How WHOIS and RDAP Work: Domain and IP Lookup Explained

Every IP address block, domain name, and autonomous system number on the internet has a registered owner. WHOIS and its modern successor RDAP are the protocols that expose this registration data — who holds the resource, which organization administers it, and when it was allocated. This site's domain lookup feature uses RDAP to retrieve registration information for the IP addresses and ASNs you query.

WHOIS: The Original Protocol (RFC 3912)

WHOIS dates to the early ARPANET era and was standardized in RFC 3912. The protocol is deliberately simple: open a TCP connection to port 43, send a query string followed by CRLF, and read back a plain-text response. There is no authentication, no encryption, no structured data format, and no versioning. What comes back is free-form text whose layout depends entirely on the server.

A minimal WHOIS session looks like this:

$ telnet whois.arin.net 43
> 8.8.8.8
[plain-text response with OrgName, NetRange, CIDR, etc.]

Each Regional Internet Registry (RIR) — ARIN (North America), RIPE NCC (Europe/Middle East), APNIC (Asia-Pacific), LACNIC (Latin America), and AFRINIC (Africa) — runs its own WHOIS server. IP addresses and ASNs are looked up at the RIR that allocated them. Domain names are looked up at the registry for that TLD, and often the registry will refer you to a registrar's WHOIS server for per-domain contact details.

Referral Chains

A WHOIS query rarely ends at the first server you contact. The protocol supports referrals — a server can respond with a line like ReferralServer: whois.ripe.net, telling the client to repeat the query at a different server for more authoritative data. Most WHOIS clients follow this chain automatically.

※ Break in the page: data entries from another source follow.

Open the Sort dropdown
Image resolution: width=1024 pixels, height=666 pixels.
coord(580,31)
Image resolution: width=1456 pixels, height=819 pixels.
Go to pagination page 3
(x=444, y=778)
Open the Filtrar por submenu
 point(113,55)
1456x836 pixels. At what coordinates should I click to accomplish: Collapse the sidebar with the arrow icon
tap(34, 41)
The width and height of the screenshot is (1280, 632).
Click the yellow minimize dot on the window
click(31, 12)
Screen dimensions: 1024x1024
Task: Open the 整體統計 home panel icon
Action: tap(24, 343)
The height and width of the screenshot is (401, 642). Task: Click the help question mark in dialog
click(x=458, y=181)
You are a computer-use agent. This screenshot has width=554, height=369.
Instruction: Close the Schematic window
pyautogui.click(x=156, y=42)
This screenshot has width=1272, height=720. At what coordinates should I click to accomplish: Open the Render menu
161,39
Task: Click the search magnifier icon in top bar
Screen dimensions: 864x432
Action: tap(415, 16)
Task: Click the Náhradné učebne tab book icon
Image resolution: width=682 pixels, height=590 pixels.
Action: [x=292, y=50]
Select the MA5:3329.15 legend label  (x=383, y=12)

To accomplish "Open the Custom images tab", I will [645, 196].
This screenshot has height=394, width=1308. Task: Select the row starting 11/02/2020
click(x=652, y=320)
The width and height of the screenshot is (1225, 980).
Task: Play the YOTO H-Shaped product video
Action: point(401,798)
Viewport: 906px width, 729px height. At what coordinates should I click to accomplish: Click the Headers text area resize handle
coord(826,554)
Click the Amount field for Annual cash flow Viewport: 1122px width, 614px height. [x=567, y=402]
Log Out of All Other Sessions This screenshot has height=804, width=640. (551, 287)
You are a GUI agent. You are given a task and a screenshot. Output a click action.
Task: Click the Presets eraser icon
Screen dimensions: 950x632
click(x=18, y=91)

For domain names the chain has up to three hops:

  1. IANA root WHOIS (whois.iana.org) — returns the registry for the TLD
  2. Registry WHOIS (e.g., whois.verisign-grs.com for .com) — returns registrar info and a referral
  3. Registrar WHOIS (e.g., whois.godaddy.com) — returns per-domain contact data

For IP address space the chain is shorter: IANA's WHOIS (or a direct query to an RIR) directs you to the holding RIR, and from there you may get further referrals to LIR (Local Internet Registry) WHOIS servers for sub-allocations.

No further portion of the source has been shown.